Exercise: Take the lines below between the one holding "The height and width of the screenshot is (900, 1200)." and the one holding "Click the 글로벌경영학부", inclusive, and copy them exactly. Add nothing.

Stored data entries

= = = = = = =

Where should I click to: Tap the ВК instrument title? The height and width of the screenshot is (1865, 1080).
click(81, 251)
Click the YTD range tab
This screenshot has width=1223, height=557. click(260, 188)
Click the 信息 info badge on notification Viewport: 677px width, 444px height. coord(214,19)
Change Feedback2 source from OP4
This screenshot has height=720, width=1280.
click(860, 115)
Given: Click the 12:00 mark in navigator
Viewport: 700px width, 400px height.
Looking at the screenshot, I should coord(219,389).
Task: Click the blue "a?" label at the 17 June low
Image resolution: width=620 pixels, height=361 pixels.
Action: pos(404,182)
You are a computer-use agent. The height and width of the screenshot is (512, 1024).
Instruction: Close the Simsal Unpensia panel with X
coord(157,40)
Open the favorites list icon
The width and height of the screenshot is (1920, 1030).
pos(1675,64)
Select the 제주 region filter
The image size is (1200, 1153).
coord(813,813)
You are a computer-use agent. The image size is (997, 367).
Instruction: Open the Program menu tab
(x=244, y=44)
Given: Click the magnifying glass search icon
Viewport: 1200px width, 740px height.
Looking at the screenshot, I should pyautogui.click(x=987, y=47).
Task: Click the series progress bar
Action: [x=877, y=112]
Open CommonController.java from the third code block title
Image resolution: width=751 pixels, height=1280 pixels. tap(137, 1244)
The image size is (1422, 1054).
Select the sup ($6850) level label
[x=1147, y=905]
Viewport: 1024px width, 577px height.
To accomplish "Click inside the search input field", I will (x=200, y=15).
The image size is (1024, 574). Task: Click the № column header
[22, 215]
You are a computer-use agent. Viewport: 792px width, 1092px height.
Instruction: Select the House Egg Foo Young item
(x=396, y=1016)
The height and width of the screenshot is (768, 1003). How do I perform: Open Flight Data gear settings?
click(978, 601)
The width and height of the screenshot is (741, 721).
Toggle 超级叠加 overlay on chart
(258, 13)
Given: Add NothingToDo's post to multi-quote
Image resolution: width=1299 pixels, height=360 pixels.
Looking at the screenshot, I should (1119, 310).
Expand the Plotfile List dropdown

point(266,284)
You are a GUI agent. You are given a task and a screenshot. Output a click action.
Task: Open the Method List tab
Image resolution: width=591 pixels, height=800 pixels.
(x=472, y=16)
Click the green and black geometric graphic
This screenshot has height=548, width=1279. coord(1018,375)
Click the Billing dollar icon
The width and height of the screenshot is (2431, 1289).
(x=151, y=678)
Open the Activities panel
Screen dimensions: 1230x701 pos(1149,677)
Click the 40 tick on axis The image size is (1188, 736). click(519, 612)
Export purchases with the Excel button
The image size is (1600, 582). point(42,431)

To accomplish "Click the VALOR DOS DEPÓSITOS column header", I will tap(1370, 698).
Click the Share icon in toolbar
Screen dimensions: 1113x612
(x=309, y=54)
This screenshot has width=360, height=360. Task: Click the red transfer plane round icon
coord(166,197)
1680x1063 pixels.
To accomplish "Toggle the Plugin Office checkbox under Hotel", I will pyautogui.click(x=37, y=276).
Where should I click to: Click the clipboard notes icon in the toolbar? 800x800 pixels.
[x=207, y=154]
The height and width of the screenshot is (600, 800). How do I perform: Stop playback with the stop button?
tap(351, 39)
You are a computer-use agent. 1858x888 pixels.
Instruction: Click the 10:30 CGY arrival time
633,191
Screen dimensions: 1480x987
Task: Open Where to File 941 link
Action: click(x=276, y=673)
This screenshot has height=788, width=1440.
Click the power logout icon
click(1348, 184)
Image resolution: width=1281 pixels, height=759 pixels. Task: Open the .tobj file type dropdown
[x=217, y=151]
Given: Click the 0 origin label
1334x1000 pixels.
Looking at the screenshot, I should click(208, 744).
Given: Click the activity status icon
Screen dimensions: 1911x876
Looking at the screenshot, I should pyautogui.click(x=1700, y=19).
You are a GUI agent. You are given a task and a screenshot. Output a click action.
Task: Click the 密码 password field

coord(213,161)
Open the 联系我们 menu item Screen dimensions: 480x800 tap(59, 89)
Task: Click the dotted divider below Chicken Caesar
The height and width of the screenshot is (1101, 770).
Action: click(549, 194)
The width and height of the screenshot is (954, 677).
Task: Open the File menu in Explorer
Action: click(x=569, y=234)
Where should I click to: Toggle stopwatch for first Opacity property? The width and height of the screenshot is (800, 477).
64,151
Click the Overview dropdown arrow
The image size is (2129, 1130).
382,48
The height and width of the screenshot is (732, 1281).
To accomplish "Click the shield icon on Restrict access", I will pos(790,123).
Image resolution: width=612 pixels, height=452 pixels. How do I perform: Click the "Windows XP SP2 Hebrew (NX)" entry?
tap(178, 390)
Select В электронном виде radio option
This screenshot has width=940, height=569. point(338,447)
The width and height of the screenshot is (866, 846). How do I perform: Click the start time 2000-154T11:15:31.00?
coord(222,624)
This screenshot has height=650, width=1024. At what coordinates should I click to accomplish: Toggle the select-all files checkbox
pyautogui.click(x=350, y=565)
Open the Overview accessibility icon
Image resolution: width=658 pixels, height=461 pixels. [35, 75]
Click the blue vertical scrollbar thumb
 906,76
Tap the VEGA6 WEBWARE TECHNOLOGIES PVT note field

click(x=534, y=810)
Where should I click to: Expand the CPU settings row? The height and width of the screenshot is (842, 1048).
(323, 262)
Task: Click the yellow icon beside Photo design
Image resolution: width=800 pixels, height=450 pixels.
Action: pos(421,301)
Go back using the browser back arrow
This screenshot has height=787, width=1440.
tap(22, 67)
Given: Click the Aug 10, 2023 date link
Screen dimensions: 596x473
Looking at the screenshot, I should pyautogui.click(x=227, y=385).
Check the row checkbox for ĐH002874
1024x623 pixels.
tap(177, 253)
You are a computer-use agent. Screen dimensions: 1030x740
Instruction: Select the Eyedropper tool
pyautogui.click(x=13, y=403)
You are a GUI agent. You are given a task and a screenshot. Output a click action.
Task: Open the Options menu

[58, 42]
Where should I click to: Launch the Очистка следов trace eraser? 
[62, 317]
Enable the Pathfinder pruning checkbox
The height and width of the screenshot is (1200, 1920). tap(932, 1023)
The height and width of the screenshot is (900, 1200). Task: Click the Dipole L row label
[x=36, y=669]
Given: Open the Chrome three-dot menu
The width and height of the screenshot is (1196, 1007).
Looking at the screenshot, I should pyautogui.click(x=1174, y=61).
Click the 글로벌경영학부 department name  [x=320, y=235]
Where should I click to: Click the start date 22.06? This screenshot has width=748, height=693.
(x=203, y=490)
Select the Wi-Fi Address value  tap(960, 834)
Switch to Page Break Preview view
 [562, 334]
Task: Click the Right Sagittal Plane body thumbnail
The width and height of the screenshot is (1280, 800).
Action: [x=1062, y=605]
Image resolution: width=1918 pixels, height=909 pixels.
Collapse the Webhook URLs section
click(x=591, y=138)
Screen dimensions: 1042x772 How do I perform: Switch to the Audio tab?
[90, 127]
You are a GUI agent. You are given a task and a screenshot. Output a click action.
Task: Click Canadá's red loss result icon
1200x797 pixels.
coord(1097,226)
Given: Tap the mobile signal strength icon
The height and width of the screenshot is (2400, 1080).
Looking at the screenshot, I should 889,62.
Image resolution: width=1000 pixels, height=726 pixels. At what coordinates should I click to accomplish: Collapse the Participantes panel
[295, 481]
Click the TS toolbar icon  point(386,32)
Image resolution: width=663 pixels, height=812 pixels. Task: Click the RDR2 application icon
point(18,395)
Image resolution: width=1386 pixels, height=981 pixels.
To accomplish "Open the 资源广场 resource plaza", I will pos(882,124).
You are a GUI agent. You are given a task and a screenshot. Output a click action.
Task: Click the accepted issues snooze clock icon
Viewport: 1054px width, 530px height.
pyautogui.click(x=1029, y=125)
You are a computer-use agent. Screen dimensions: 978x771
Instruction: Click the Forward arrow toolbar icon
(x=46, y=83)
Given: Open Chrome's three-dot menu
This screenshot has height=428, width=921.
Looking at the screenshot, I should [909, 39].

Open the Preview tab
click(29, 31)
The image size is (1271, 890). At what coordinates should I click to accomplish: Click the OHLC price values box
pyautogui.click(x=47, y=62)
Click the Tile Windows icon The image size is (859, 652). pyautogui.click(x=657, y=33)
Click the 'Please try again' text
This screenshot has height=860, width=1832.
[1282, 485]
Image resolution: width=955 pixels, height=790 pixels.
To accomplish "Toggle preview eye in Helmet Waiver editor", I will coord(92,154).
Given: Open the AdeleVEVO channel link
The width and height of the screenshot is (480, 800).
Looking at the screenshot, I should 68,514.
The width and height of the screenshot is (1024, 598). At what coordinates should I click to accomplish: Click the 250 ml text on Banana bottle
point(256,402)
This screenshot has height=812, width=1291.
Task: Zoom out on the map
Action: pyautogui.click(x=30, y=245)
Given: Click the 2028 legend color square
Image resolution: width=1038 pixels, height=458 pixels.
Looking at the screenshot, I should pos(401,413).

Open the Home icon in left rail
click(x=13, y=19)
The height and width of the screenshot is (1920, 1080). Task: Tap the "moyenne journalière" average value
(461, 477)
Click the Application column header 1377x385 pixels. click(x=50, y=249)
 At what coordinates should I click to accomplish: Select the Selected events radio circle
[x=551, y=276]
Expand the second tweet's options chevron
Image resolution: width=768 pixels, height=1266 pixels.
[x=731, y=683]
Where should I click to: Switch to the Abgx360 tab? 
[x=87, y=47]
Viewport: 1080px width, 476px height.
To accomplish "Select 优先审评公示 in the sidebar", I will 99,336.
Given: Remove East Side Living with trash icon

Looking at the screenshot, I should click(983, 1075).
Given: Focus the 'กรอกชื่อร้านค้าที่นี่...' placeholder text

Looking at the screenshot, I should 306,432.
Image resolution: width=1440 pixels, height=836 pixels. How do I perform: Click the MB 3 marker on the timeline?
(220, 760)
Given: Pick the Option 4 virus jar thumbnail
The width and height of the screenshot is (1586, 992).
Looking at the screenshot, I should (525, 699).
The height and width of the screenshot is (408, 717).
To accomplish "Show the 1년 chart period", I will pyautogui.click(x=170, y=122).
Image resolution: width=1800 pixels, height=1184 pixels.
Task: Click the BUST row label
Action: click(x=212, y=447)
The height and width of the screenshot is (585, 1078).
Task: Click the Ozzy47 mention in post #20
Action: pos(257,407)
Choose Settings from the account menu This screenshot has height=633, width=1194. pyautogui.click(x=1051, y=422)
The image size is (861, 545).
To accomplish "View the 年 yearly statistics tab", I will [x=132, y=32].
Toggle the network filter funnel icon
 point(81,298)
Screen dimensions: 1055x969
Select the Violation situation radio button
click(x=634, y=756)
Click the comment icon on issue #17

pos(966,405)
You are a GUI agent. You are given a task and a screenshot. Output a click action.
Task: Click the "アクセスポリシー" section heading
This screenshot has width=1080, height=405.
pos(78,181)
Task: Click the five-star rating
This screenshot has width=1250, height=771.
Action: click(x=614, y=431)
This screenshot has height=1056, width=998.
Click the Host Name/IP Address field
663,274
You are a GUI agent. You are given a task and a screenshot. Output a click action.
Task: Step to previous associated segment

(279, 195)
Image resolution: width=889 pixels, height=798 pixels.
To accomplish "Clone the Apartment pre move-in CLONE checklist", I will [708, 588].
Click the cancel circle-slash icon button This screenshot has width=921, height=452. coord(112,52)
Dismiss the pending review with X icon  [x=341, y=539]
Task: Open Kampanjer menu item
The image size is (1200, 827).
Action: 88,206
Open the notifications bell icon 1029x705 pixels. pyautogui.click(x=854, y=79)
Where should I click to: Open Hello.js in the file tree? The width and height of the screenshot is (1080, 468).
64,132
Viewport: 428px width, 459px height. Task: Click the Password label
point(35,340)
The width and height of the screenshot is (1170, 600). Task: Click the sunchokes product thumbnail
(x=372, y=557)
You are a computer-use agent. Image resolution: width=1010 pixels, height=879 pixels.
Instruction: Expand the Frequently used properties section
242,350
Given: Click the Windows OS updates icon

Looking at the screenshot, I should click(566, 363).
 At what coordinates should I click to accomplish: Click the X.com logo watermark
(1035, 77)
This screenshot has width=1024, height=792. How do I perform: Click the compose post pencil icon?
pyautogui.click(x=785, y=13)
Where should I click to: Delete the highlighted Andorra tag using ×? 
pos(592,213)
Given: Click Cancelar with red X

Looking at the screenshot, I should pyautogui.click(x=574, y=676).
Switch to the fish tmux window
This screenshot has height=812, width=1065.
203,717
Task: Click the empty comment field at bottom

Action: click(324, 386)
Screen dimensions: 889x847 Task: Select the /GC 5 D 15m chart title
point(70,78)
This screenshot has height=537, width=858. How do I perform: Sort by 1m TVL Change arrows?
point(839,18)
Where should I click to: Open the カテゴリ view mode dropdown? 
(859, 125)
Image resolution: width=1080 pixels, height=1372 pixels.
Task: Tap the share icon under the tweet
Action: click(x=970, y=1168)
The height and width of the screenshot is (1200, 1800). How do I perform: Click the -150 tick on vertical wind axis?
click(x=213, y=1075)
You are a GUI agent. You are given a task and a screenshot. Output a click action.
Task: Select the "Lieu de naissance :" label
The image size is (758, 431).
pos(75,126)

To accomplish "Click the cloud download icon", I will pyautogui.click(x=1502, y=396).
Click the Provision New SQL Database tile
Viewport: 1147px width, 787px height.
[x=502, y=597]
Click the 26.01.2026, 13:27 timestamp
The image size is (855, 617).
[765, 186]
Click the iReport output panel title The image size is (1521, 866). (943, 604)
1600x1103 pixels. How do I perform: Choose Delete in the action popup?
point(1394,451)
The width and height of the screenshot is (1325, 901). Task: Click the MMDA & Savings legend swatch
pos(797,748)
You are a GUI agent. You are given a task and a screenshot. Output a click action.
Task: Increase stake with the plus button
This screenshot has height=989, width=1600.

= = = = = = =

Task solution:
The height and width of the screenshot is (900, 1200). Task: Click the Dipole L row label
[x=36, y=669]
Given: Open the Chrome three-dot menu
The width and height of the screenshot is (1196, 1007).
Looking at the screenshot, I should pyautogui.click(x=1174, y=61).
Click the 글로벌경영학부 department name  [x=320, y=235]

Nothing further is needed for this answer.